Your task is to transcribe the entries below exactly, beginning with the line containing "The height and width of the screenshot is (441, 700)." and ending with the final line, and to add nothing else.

(Stored items from a collection)
· · ·
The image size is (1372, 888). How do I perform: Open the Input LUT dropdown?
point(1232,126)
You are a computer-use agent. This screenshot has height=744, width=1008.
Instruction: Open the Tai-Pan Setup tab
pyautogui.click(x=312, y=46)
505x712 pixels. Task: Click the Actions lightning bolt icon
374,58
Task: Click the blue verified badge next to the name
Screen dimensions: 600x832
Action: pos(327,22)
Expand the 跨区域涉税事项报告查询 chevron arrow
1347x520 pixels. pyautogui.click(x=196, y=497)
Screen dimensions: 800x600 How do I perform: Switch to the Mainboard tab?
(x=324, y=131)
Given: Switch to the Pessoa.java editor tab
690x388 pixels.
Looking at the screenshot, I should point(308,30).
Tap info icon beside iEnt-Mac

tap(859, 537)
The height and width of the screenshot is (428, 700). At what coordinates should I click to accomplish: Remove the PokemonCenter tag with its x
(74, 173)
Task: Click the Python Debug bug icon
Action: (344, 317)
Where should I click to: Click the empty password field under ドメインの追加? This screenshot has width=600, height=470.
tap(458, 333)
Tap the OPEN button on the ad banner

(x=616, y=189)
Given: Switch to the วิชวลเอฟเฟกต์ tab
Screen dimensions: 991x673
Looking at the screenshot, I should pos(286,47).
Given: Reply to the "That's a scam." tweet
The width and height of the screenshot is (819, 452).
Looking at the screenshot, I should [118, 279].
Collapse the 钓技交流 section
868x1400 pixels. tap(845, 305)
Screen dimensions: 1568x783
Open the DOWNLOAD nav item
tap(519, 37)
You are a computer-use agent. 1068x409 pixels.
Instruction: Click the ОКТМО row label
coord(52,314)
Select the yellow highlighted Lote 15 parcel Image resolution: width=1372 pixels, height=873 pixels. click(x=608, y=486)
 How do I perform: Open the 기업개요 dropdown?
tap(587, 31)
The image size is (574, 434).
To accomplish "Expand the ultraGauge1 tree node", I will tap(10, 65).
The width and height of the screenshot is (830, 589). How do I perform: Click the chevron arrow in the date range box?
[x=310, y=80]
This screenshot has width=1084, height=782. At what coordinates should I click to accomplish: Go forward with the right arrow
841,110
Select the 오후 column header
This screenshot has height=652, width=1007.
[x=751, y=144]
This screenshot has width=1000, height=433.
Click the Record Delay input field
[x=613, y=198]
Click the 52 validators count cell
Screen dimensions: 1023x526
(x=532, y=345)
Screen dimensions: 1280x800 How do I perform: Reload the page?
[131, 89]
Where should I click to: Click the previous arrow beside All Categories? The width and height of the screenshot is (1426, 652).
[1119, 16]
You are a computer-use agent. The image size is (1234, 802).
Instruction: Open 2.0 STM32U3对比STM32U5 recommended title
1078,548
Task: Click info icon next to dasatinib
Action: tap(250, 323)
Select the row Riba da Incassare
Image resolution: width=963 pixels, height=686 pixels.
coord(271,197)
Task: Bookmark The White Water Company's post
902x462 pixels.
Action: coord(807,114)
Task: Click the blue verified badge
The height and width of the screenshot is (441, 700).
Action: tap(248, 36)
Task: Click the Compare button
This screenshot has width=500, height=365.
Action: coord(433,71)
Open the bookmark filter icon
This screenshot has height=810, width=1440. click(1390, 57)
· · ·
EXERCISE SOLUTION.
The height and width of the screenshot is (441, 700).
Action: tap(248, 36)
Task: Click the Compare button
This screenshot has width=500, height=365.
Action: coord(433,71)
Open the bookmark filter icon
This screenshot has height=810, width=1440. click(1390, 57)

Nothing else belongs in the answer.